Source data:
◇ ◇ ◇ ◇

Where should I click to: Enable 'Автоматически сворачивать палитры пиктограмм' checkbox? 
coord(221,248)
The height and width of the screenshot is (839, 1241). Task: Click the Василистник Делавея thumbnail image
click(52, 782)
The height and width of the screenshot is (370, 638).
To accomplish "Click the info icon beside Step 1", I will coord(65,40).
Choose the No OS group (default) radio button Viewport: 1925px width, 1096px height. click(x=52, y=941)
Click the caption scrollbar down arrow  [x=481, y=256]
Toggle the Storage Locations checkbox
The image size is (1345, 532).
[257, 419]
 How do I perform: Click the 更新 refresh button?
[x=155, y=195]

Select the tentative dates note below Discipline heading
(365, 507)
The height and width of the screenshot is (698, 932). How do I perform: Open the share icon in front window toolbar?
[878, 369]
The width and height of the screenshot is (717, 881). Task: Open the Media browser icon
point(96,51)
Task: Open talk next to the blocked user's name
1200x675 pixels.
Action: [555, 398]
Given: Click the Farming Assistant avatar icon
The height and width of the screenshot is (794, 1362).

◇ ◇ ◇ ◇

All of the entries should be written out again exactly.

Where should I click to: Enable 'Автоматически сворачивать палитры пиктограмм' checkbox? 
coord(221,248)
The height and width of the screenshot is (839, 1241). Task: Click the Василистник Делавея thumbnail image
click(52, 782)
The height and width of the screenshot is (370, 638).
To accomplish "Click the info icon beside Step 1", I will coord(65,40).
Choose the No OS group (default) radio button Viewport: 1925px width, 1096px height. click(x=52, y=941)
Click the caption scrollbar down arrow  [x=481, y=256]
Toggle the Storage Locations checkbox
The image size is (1345, 532).
[257, 419]
 How do I perform: Click the 更新 refresh button?
[x=155, y=195]

Select the tentative dates note below Discipline heading
(365, 507)
The height and width of the screenshot is (698, 932). How do I perform: Open the share icon in front window toolbar?
[878, 369]
The width and height of the screenshot is (717, 881). Task: Open the Media browser icon
point(96,51)
Task: Open talk next to the blocked user's name
1200x675 pixels.
Action: [555, 398]
Given: Click the Farming Assistant avatar icon
The height and width of the screenshot is (794, 1362).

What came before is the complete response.